* **Exercise goal**
No picture belongs in the answer, which must hold exactly the lines from the one with "Select the 12M time range toggle" through the final line below.

* **Dataset records**
===============

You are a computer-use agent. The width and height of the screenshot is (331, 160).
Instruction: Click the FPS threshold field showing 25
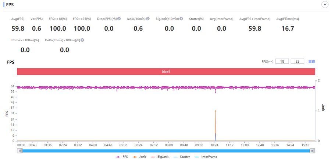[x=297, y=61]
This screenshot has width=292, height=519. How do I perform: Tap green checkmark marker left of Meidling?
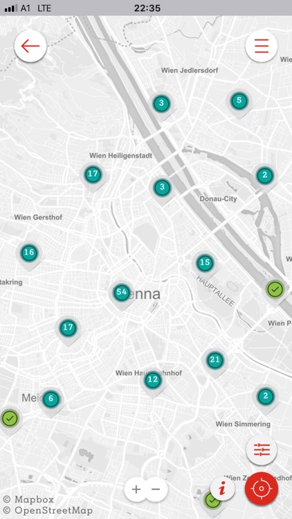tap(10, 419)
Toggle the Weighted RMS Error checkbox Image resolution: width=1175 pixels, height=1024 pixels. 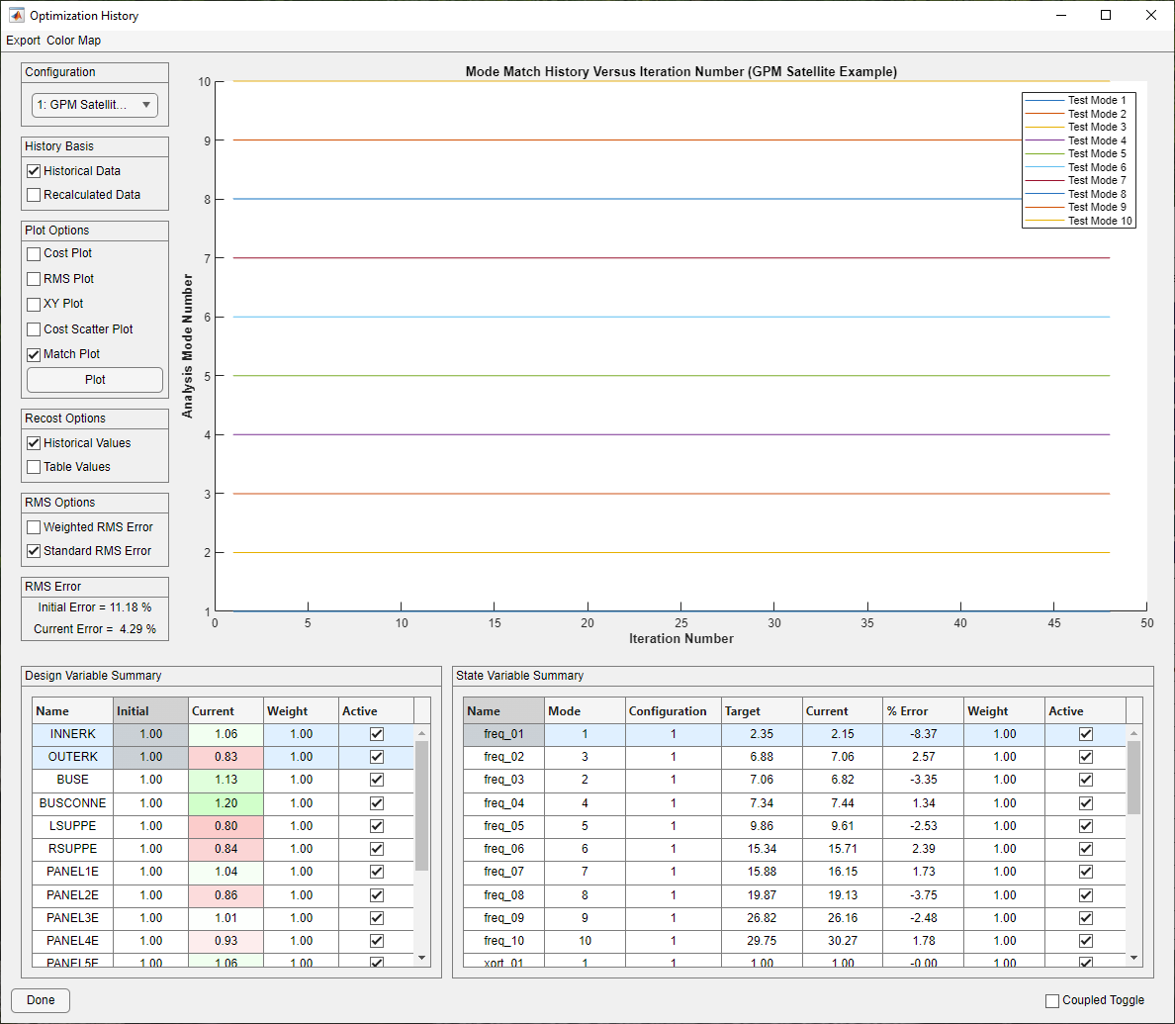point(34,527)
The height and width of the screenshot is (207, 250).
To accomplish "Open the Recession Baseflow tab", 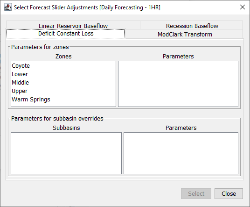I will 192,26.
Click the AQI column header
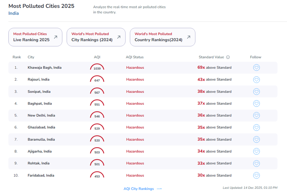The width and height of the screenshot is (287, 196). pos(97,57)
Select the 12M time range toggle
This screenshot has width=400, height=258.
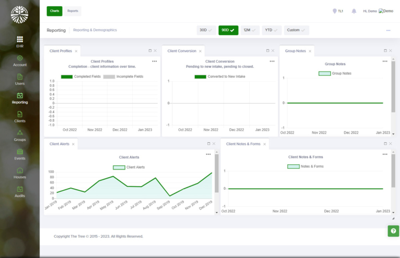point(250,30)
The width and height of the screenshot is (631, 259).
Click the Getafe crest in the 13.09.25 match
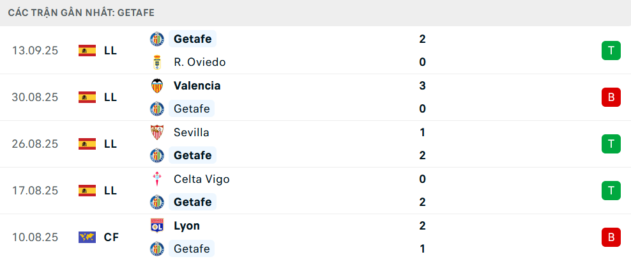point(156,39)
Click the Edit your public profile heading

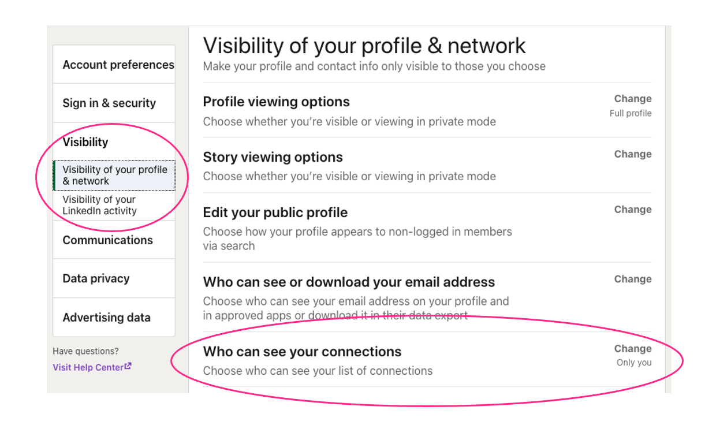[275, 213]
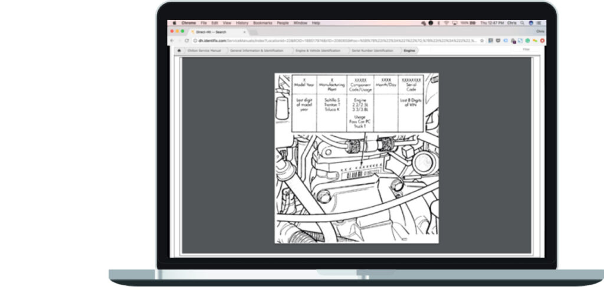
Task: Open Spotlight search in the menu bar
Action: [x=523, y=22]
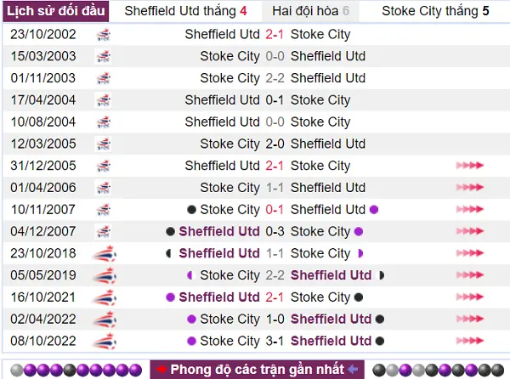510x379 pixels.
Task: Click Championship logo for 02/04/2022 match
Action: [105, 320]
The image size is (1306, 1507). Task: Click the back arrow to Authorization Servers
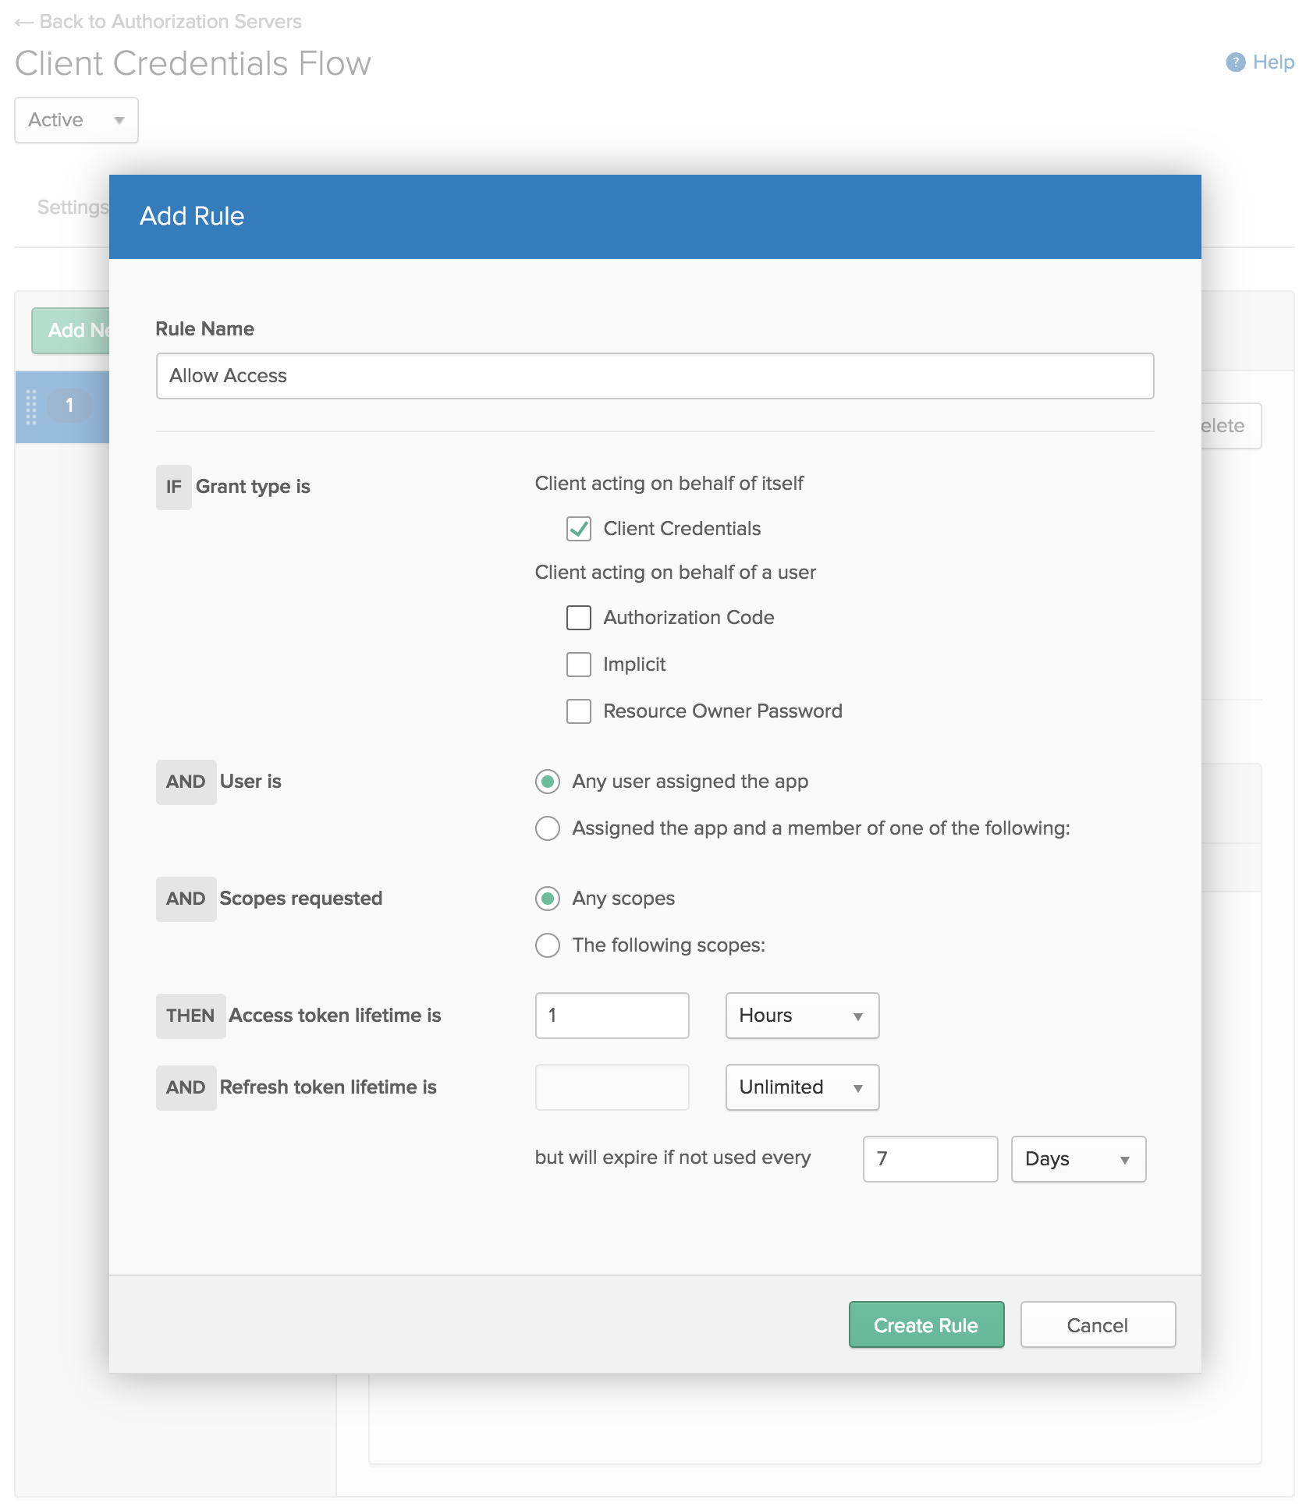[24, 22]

===============

* **Exercise result**
Select the 12M time range toggle
This screenshot has width=400, height=258.
point(250,30)
The width and height of the screenshot is (631, 259).
Click the Getafe crest in the 13.09.25 match
point(156,39)
Click the Edit your public profile heading

[275, 213]
Task: Open Spotlight search in the menu bar
Action: [x=523, y=22]
510x379 pixels.
Task: Click Championship logo for 02/04/2022 match
Action: [105, 320]
The image size is (1306, 1507). Task: Click the back arrow to Authorization Servers
[24, 22]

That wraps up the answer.